The fact that they don't disclose the cost is a clue that it's probably outrageous today. But costs are coming down fast. And hiring a team of these guys isn't exactly cheap either.
zeroonetwothree
6 hours ago
Human teams are limited to three people. So why doesn’t it matter how many instances they used?
kenjackson
an hour ago
This is what the argument is? 10 years ago if you said you could do this with every computer on the planet and every computer scientist focused on trying to create the code to do this I would’ve given you absurd odds against it getting 12 problems right on ICPC. 10 years ago it couldn’t even reliably parse the question statement.
modeless
6 hours ago
Human brains and cloud instances are not remotely equivalent. What you can compare on an equivalent basis is cost.
ben_w
5 hours ago
All instances of any given model are kinda the same, for lack of a better word, "person": same knowledge, same skills, same failings.
warkdarrior
4 hours ago
I bet with human teams it'll take longer to solve a problem the more people you have on the team.
OtherShrezzing
3 hours ago
The human teams also get limited to one computer shared between 3 people. The models have access to an effectively unbounded number of computers.

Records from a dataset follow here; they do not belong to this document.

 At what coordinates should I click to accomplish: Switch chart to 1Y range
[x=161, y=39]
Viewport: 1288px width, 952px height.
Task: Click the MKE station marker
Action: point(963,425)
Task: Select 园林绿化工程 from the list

My argument does feel a bit like the “Watson doesn’t need to physically push the button” equivalents from when that system beat Jeopardy for the first time. I assume 5 hours on a single high-end Mac would probably still be enough compute in the near future.
theragra
5 hours ago
I think your analogy is lacking. Human brain is much more efficient, so it is not right to say "giving a human team a week instead of five hours". Most likely, the whole OpenAI compute cannot match one brain in terms of connections and relations and computation power.
stevenhuang
4 hours ago
As always with these comparisons you neglect to account for the eons necessary for evolution to create human brains.
GoatInGrey
3 hours ago
But as a product of evolved organisms, LLMs are also a product of evolution. They also came several hundreds of thousands of years later.
_diyar
5 hours ago
I think your assessment is spot on. But I also think there's a bigger picture that's getting lost in the sauce, not just in your comment but in the general discourse around AI progress:
- We're currently unlocking capabilities to solve many tasks which could previously only be solved by the top-1% of the experts in the field.
- Almost all of that progress is coming from large scale deep learning. Turns out transformers with autoregression + RL are mighty generalists (tho yet far from AGI).
Once it becomes cheap enough so the average joe can tinker with models of this scale, every engineering field can apply it to their niche interest. And ultimately nobody cares if you're playing by the same rules as humans outside of these competitions, they only care that you make them wealthy, healthy and comfy.
m3kw9
42 minutes ago
the end game is that running similar tasks at any moment time and place.
dist-epoch
5 hours ago
If you want to play that game, let's compute how much energy was spent to grow, house and educate one team since they were born, over 20 years against how much was spent training the model.
somewholeother
4 hours ago
This is a fair analogy, but let's also consider that these human beings weren't designed with the express purpose of becoming experts in their field and performing in this way for this specific purpose (albeit in a generalist manner).
We are most definitely in agreement about the folly of comparing the abilities of LLMs to humans, since LLMs are to a greater extent the product of much collective human endeavour. "Living memories" would perhaps be a better description of their current state, and their resultant impact on the human psyche.
th0ma5
3 hours ago
Yes yes given this why didn't it do better and isn't it embarrassing to have done it through statistical brute force and not intelligence.